La directive 2004/50/CE modifie la réglementation européenne en matière d'interopérabilité des transports ferroviaire.

Enfin, la directive 2004/51 prévoit l'ouverture à la concurrence du fret international sur l'ensemble du réseau ferroviaire (et non plus seulement le réseau transeuropéen de fret) au 1er janvier 2006, et de l'ensemble du fret, y compris le fret domestique, au plus tard au 1er janvier 2007. Cette généralisation de la libéralisation du fret a été complétée par une législation spécifique sur la sécurité ferroviaire.
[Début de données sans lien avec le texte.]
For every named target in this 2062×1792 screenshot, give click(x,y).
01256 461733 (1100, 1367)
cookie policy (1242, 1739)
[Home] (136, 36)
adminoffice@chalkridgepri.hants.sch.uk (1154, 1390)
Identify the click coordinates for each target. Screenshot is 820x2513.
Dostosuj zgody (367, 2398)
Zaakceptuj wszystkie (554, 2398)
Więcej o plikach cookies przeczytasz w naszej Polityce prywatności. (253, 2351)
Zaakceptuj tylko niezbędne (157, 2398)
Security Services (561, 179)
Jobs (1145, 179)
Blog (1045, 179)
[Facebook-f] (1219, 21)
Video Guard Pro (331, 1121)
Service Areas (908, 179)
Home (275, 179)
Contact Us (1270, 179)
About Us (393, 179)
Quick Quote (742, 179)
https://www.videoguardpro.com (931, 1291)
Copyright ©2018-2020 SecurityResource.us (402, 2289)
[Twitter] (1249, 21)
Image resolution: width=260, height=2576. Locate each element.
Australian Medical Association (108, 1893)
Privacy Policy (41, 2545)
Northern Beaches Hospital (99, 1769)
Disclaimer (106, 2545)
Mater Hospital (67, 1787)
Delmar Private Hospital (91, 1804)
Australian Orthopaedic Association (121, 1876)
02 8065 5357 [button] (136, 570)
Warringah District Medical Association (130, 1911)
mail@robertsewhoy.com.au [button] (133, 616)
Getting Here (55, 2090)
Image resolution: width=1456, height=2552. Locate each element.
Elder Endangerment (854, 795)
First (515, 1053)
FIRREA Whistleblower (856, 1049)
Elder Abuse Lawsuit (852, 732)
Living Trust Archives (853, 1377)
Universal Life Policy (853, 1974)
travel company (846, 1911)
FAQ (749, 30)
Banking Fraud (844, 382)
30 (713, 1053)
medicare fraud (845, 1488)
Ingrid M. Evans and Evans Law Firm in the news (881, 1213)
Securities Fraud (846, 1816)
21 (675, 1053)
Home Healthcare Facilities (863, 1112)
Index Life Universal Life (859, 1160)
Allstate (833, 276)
Le troisième paquet ferroviaire de 2007

La principale directive de ce paquet, 2007/58/CE du 23 octobre 2007, organise l'ouverture à la concurrence du transport de voyageurs dans les conditions suivantes :

- le service international de voyageurs est ouvert, au plus tard le 1er janvier 2010 ;

- le cabotage, c'est-à-dire la possibilité de prendre et déposer des voyageurs au cours de route dans un même pays (Munich/Strasbourg/Paris, avec la possibilité de prendre des voyageurs à Strasbourg), est autorisé mais dans des conditions très encadrées.

La loi n° 2006-10 du 5 janvier 2006 relative à la sécurité et au développement des transports a transposé une partie des obligations découlant du deuxième paquet ferroviaire, en créant l'établissement public de sécurité ferroviaire (EPSF) et en modifiant la loi d'orientation sur les transports intérieurs (LOTI) pour mettre fin au monopole de la SNCF sur le service intérieur de marchandises dès le 31 mars 2006.

La loi n° 2009-1503 du 8 décembre 2009 relative à l'organisation et à la régulation des transports ferroviaires et portant diverses dispositions relatives aux transports, dite loi « ORTF », a quant à elle transposé les dispositions relatives à l'ouverture à la concurrence du transport international de voyageurs et au cabotage .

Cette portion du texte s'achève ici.